By Jason Hennessey, co-founder, EverSpark Interactive, Atlanta, Ga.
From the start, our search engine optimization company, EverSpark, delivered excellent results to our clients. So we were confused when we lost one of our biggest clients just a couple months after we launched our business. The reason? We never built a relationship with the client.

The client told us he wasn't receiving the attention he deserved -- especially considering how much his company was paying us. He was right. We had thought we could get away with paying less attention to our clients as long as we delivered better results than the competition. It turns out that wasn't the case.

Before we lost any more clients, we decided to tackle the problem head on. Not only would we improve our customer service and client relationships, we would make them the cornerstones of our business.

We meet our clients in person -- and stay in touch
As soon as we close a deal with a new client, we will often put a project manager on a plane to fly out for a day-long, in-person planning session. We determine what our client expects of us, and go over the steps we are going to take to get their company more online visibility. This starts us off on the right foot with the client.

But once we've made that initial meeting, we stay in touch via weekly progress reports to our clients, as well as regular phone calls to keep them apprised of how their Web site is ranking.

And we make sure to keep up with them personally as well as professionally. We learn the names of their family members and when their birthdays are, and most importantly we get to know their lexicon. For example if they work at a law firm, we learn the words they use to talk about their practice. Search engine optimization in particular relies on using the right keywords, so learning our client's vernacular is especially important -- it helps us drive the right kinds of customers to their sites.

We let clients peek behind the curtain
Many SEO companies are secretive with their customers. Our industry basically makes a living by studying the Google algorithm that determines how Web searches are listed. Once a company thinks it has that algorithm figured it out, it won't share that information -- it's their competitive advantage. But we realized in order for clients to understand the value of what we are doing, they have to have some understanding of what we do.

So we educate our clients about how SEO works. We send them reports with detailed analysis of all the links we have built for them in a given week -- building back-links is one of the major ways we drive traffic to their sites.

Theoretically, once we teach clients how to optimize a homepage, they don't need us: They could do it on their own, or outsource the job on the cheap to a third-world country. That's what other SEO companies are worried about. But the truth is that Google is constantly changing its algorithm, which means we are constantly updating our techniques. Anyone can go out there and read a book on SEO, but most likely it'll be outdated very quickly. There's a reason people hire professionals. So we don't worry about protecting our trade secrets anymore.

In fact, with many of our clients, we'll visit them a second time to teach their entire staff how to improve their company's online presence. We'll also bring a camera crew and film employees and clients talking about how we've helped them improve their online presence, and we'll use that as marketing material. As long as we have happy clients, we might as well take advantage of it.

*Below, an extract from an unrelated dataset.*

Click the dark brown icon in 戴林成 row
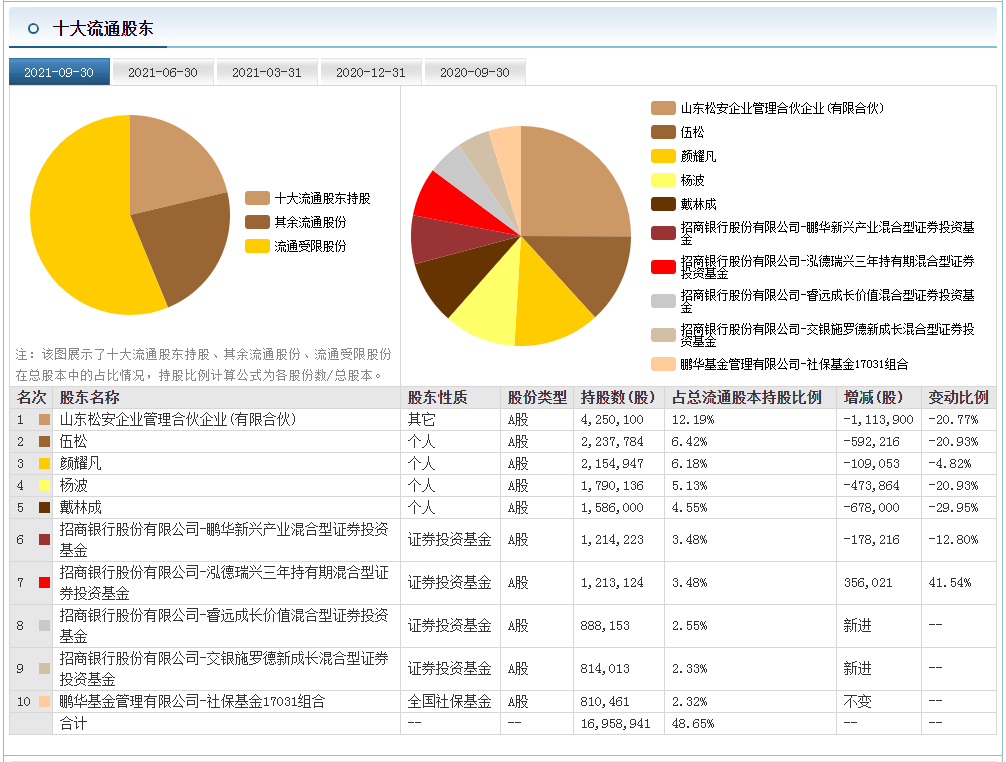 pos(44,508)
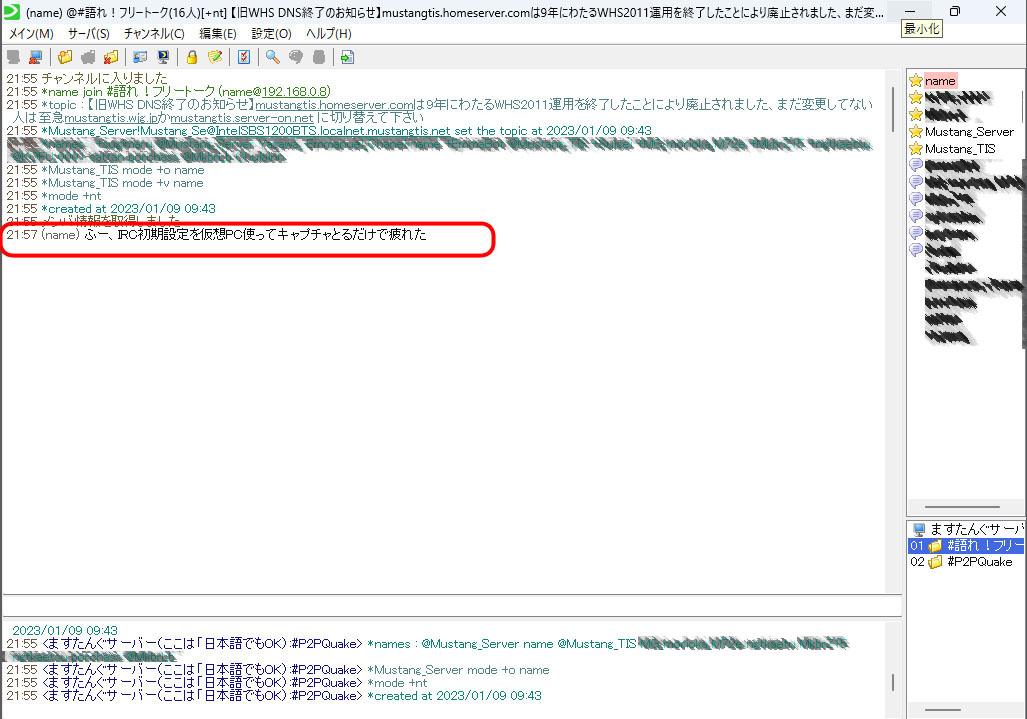
Task: Click the monitor with moon icon
Action: coord(162,57)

We get all our business from referrals

One of the big benefits of focusing on customer service, is that it generates free marketing. The majority of new business comes from referrals. We've gone from having 20 clients when we started our business at the beginning of 2010 to 60 clients, and from generating $500,000 in sales to $2 million -- all with almost no marketing budget. I can give a prospective client the number of any one of our current clients and have confidence that we'll get a good review.

-- As told to Harper Willis

Before co-founding EverSpark Interactive with his business partners, Chris Watson and Dave Hallock, Hennessey was a practitioner of SEO for over 7 years, and worked as an executive at the SEO training firm Stompernet.